Aloud he said: ‘Hello, sweetheart.’
He made himself smile and walked over to the bed where he perched on the edge and took her hand. Moira had always been pretty and all three of her daughters had inherited their mother’s looks. Her fluffy blonde hair still retained its original colour in spite of her age and illness, and she continued to look surprisingly good even though there were dark circles beneath her eyes and her skin was pale to the point of near translucence. In fact, she looked almost beautiful. Her face was drawn, thin skin taut over exposed cheekbones, while previously Moira’s face had been quite plump, and although pretty, never beautiful. Not really. Her illness had added a sculpted look, and in the low light of the bedroom the yellowish tinge, which Kelly knew had been acquired due to liver deficiency, appeared only to give her skin a cream hue. Yes, she really had become quite tragically beautiful.
She had lost a lot of weight, of course, but she exhibited none of the usual signs of a body ravaged by cancer. That was because Moira, an experienced nurse who knew all about the illness she was bearing so gallantly, had, when she had been told the degree and extent of her cancer, opted to decline conventional treatment. Moira had believed that with her kind of cancer and the extent to which it had already destroyed her liver, her life expectancy would be much the same whether she put herself through the rigours of chemotherapy and radiotherapy, or whether she didn’t.
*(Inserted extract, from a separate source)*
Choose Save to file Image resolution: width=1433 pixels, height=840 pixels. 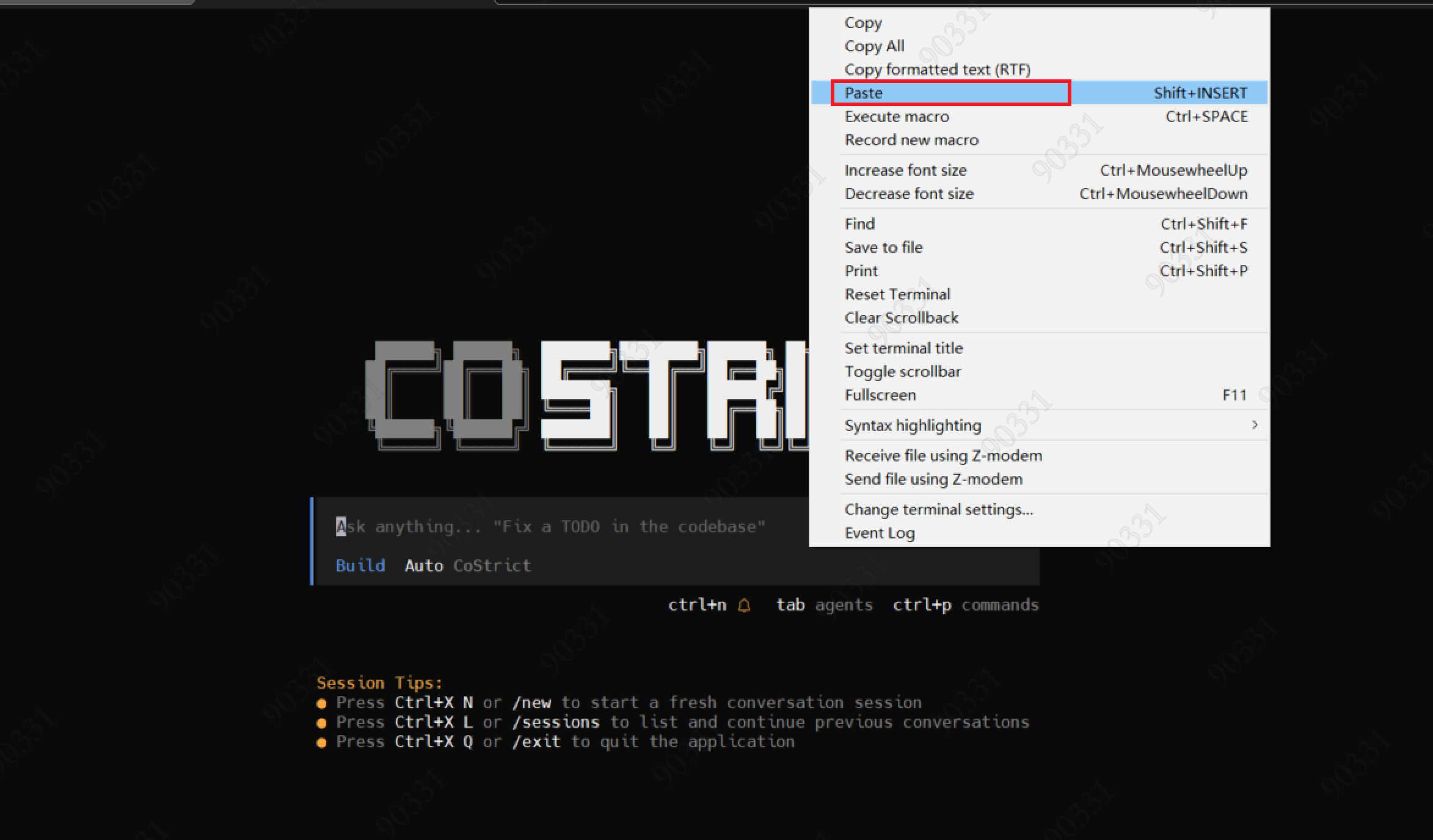883,247

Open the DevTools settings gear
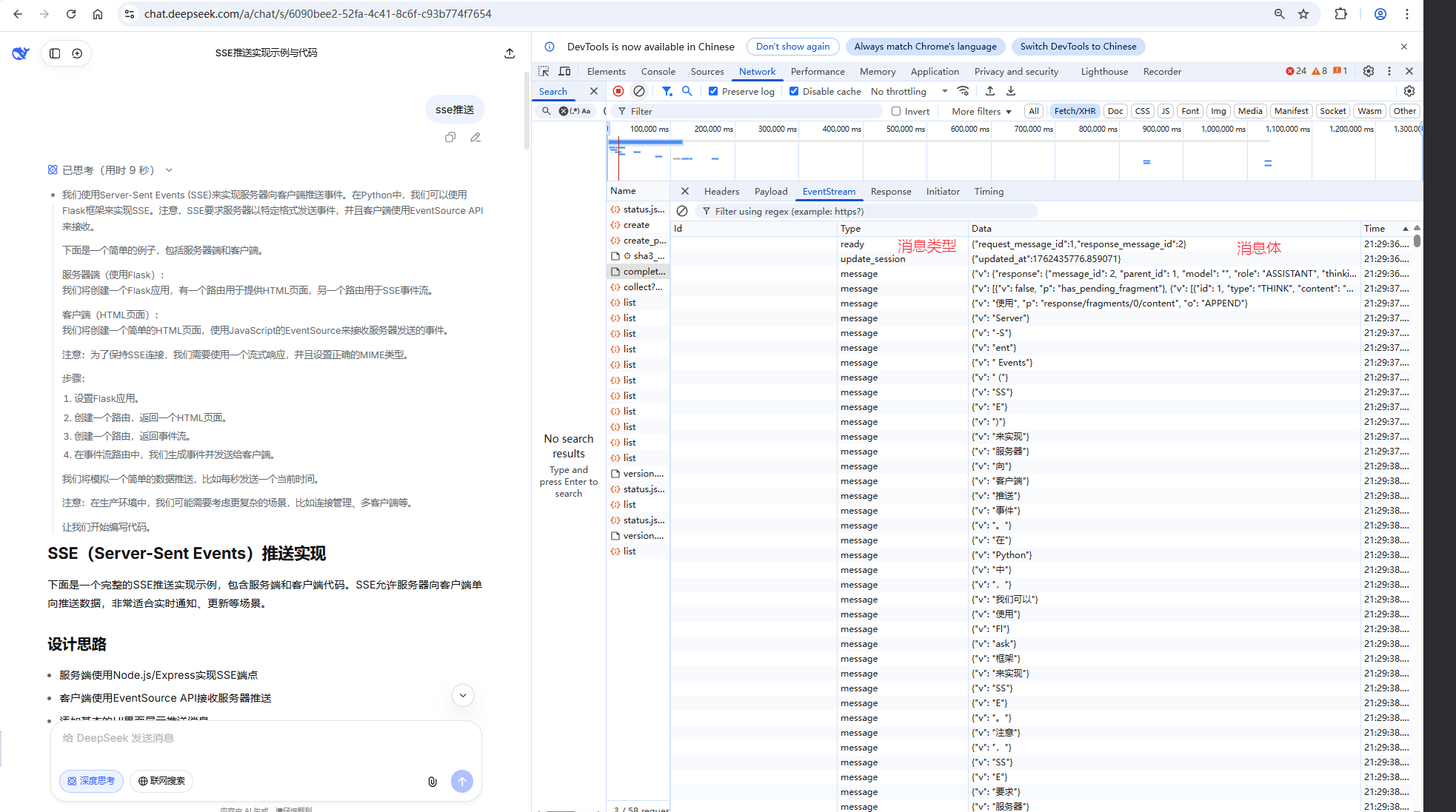pyautogui.click(x=1368, y=71)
And both Kelly and her daughters had accepted her decision that she would rather live out her last few months without having to cope with the cruelties she knew those treatments could inflict, instead choosing to allow her illness to take its course while striving to enjoy whatever of life was left to her. Her courage so far had been extraordinary, although Kelly was bewildered sometimes by the form it took. It was Moira’s way to barely discuss her illness, and if she did ever mention it, to do so in such a manner that she gave no indication at all that it was terminal. She knew, though. Better than any of them, she knew.
‘How are you doing, darling?’ he muttered, cursing himself as he became aware of what he had said. How was she doing? What a stupid fucking question. Whether she chose to talk about it or not, the woman was dying. His woman was dying. How did he think she was doing, for fuck’s sake. He glanced away, blinking rapidly.
‘Oh, not so bad,’ said Moira.
‘Yes, we thought you were a little better today, Mum, didn’t we?’ interjected Paula.